Editorias, Notícias, Política

Lula se chama de candidato durante evento em Brasília

Parecia um ato falho. Após vinte minutos de discurso nesta quinta-feira (12) em Brasília, o ex-presidente Luiz Inácio Lula da Silva se chamou de “candidato” para, em seguida, corrigir-se e voltar ao costumeiro condicional: “Se cuidem, porque se eu voltar para ser candidato a presidente da República é para fazer mais do que fizemos”.

O ex-presidente elencava realizações de seu governo durante discurso no 33º Congresso Nacional da CNTE (Confederação Nacional dos Trabalhadores em Educação) quando deixou os óculos escaparem das mãos ao tentar alcançá-los para consultar alguns dados. E brincou: “Esse país já fez tanta coisa que o candidato não consegue segurar os óculos”.

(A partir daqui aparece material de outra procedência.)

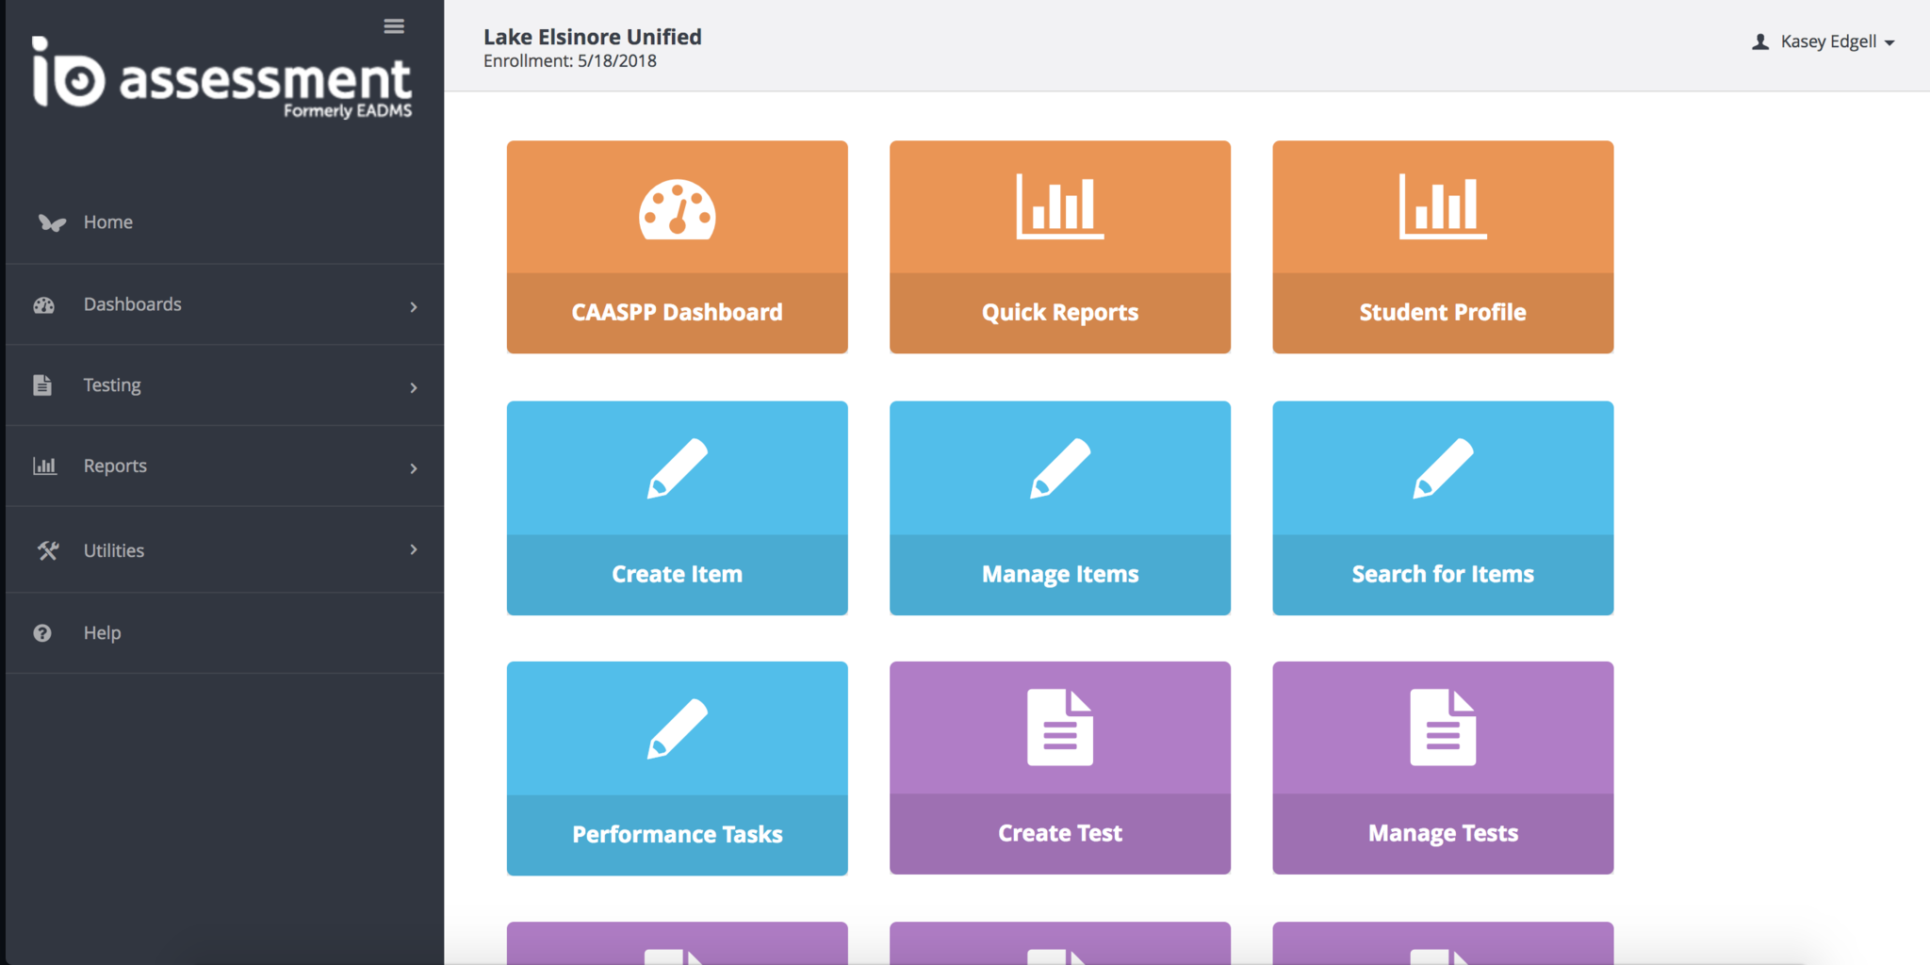Click the Lake Elsinore Unified heading

coord(592,37)
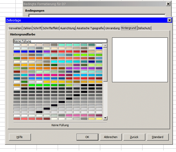This screenshot has width=176, height=152.
Task: Open the Zellschutz tab
Action: pos(144,28)
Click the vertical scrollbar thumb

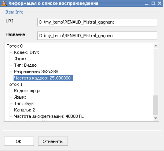156,105
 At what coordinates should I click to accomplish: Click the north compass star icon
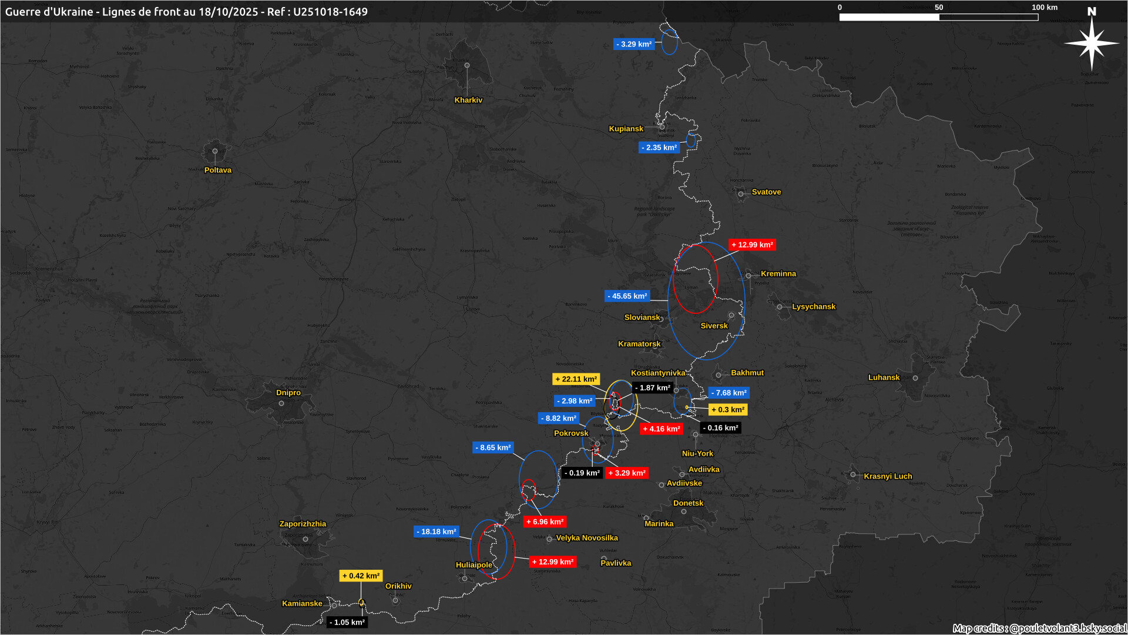[1092, 43]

Entre ataques ao governo do presidente Michel Temer e a defesa do que diz ser o legado petista, o ex-presidente disse que é preciso “ter consciência” de que o PT “está perdendo” e fez uma rápida análise sobre a crise carcerária pela qual o país está passando. Para ele, o caos nos presídios do Norte, que matou 99 pessoas em uma semana, é fruto do que foi “plantado”.

“A gente está colhendo o que foi plantado há muito tempo. Vocês ficam revoltados porque um jovem de 25 anos foi preso? Quem é o culpado pelo jovem preso? O que deram de oportunidade quando ele tinha sete ou nove anos? Se eu não dou educação, oportunidade para trabalhar, essa pessoa vai fazer o que na vida?”, questionou.

Política carcerária

Segundo Lula, a política carcerária no Brasil serve para “piorar a vida” do preso. “O cara que roubou uma galinha, sai pior (da cadeia)”, disse o petista, citando dados divulgados pela presidente do STF (Supremo Tribunal Federal), Cármen Lúcia, sobre o custo anual de um estudante da rede básica de ensino ser “treze vezes menor” que o custo por ano com um presidiário.

O ex-presidente, mais uma vez, pediu eleições diretas ainda em 2017 e disse que o presidente da República só terá credibilidade se for eleito pelo povo.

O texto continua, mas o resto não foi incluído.